> Problem statement
All lines from the one containing "Instruction: Check notifications" through the final line of the listing below are to be retyped exactly; nothing else goes in the result.

============

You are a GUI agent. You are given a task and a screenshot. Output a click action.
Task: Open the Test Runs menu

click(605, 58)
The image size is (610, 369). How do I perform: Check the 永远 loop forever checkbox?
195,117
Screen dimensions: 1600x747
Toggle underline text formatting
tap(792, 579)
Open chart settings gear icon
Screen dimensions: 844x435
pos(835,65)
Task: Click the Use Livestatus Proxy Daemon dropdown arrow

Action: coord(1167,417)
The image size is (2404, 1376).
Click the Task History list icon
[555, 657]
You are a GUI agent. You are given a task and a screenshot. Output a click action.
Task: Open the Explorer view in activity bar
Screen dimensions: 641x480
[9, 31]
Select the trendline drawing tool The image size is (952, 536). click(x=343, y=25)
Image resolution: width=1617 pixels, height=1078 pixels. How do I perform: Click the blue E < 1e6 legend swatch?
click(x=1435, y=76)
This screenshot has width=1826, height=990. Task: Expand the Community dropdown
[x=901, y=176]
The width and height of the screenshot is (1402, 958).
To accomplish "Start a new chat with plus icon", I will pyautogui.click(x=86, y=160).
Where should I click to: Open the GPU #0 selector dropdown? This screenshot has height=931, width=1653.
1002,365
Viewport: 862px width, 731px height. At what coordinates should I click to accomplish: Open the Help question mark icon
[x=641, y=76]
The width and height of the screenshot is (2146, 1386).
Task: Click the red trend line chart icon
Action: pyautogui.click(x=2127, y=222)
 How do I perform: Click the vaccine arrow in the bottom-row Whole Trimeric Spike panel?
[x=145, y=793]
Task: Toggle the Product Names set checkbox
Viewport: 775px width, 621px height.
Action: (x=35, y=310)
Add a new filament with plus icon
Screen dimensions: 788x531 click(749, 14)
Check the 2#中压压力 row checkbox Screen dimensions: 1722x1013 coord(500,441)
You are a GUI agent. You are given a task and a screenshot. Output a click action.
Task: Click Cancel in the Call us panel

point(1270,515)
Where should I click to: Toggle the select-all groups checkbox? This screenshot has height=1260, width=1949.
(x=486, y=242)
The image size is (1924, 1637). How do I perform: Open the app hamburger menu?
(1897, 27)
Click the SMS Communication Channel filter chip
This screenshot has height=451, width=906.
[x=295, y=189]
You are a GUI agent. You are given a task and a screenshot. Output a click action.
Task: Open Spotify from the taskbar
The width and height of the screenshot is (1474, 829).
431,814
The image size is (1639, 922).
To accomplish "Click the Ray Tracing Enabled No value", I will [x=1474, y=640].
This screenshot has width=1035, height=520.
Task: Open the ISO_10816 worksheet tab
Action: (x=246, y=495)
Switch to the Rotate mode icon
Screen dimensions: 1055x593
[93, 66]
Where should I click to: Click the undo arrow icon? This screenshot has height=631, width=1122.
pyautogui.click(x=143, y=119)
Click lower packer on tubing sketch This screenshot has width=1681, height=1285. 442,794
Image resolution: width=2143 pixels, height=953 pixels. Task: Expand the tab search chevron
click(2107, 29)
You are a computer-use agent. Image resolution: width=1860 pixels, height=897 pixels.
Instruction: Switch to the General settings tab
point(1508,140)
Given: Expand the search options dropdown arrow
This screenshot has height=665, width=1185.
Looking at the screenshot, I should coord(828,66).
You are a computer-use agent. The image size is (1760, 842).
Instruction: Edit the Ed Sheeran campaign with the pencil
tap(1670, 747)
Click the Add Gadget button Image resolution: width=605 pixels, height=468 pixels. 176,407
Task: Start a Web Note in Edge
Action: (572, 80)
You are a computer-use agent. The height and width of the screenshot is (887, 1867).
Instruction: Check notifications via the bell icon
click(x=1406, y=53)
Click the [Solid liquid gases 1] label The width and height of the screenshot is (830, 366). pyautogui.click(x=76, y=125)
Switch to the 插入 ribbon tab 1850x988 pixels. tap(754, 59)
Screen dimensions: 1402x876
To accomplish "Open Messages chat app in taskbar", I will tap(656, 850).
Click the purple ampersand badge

============

> Output for this task
Instruction: Check notifications via the bell icon
click(x=1406, y=53)
Click the [Solid liquid gases 1] label The width and height of the screenshot is (830, 366). pyautogui.click(x=76, y=125)
Switch to the 插入 ribbon tab 1850x988 pixels. tap(754, 59)
Screen dimensions: 1402x876
To accomplish "Open Messages chat app in taskbar", I will tap(656, 850).
Click the purple ampersand badge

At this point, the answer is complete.